[NewMusic] League of Automatic Music Composers Archive '78-'81 release
Jon Leidecker
wobbly at detritus.net
Fri Oct 30 00:24:13 PDT 2009
On Oct 5, 2009, at 9:23 PM, Gino Robair wrote:
> Saved from the Shoebox of Doom by Jon Leidecker, it's now available on
> a ltd
> edition flash drive: Info and photo here:
> http://matrixsynth.blogspot.com/2009/10/league-of-automatic-music-
> composers.
> html
>
> And here:
> http://personal.ilimit.es/perkele/evol/purchase.html
I missed this when you sent it out the first time Gino -- thanks for
noising it (and for posting the ekdahl moisturizer, which is x10 fun to
play -- anyone who stops by Baltimore, visit True Vine records and stop
by the side room, where Karl is usually hanging out in his shop
surrounded by absolutely bizarre noisemakers)
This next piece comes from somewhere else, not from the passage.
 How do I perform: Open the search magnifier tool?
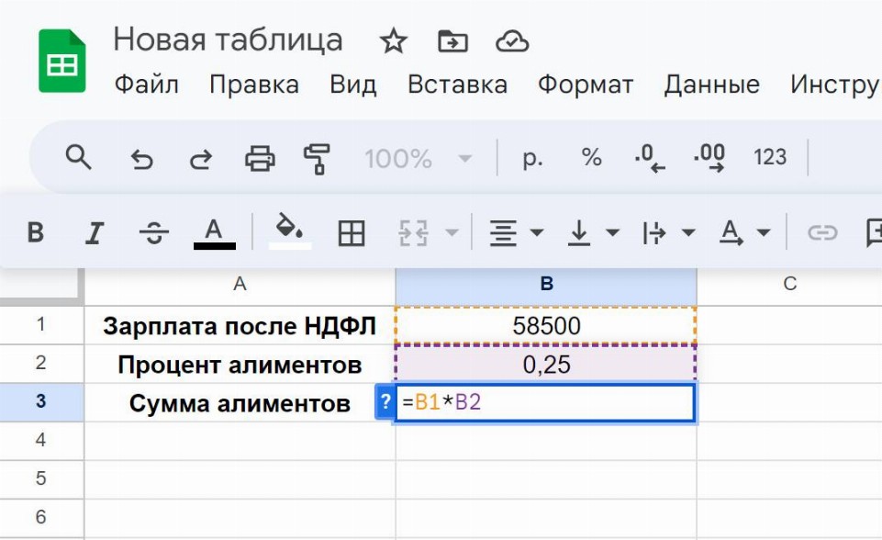click(x=79, y=158)
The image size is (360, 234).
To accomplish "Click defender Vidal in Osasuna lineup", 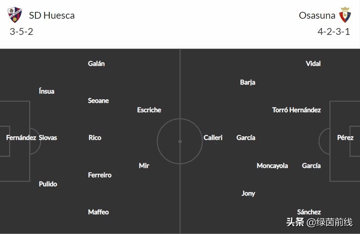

Anyway since this list is quiet enough and the keydrive retails for
about $30, here are the very idealistic and pretentious liner notes I
wrote for the key drive
-jl
--
Near the beginning of the twentieth century, a few forward thinking
composers began to look forward to the machines that would allow them
direct and total control over every parameter of their music. Musical
imagination was already straining against the limits of what the
technology of written notation could provide. New compositions were
increasingly becoming too complex to be accurately played by even the
most technically proficient orchestras. And while the framework of
written notation seemed to inevitably lead towards atonality, others
began to hear a music organized from a wider realm of sound, well
outside the parameters of what notation could allow them to manipulate
or inscribe.
Those who wished to leave traditional harmonic writing behind entirely
began to dream of machines which could instantly produce any
combination of imaginable sounds directly upon receipt of the
composer's score. As imagined by Varèse in "The Liberation of Sound" in
1936: "Whatever I write, whatever my message, it will reach the
listener unadulterated by 'interpretation'". Taking this Utopian ideal
to its logical conclusion, the composer Raymond Scott wrote in 1949:
"In the music of the future, the composer will sit alone on the concert
stage and merely THINK his idealized conception of his music. His brain
waves will be picked up by mechanical equipment and channeled directly
into the minds of his hearers, thus allowing no room for distortion of
the original idea." Within a decade, Scott had invented the first
electronic musical Sequencer, allowing him to dispense with human
performances of his music altogether.
Much of what these composers wished for have long since become
commonplace modes of working for us. Anyone with access to a computer
has the ability to realize and juxtapose seemingly unlimited
arrangements of sounds, and to hear the result before leaving their
desk. This process of working is so radically different in practice and
result, that it scarcely seems a replacement. But, as in any case where
a machine enables one person to do a facsimile of the work of many,
economic realities will impose this new workflow as standard.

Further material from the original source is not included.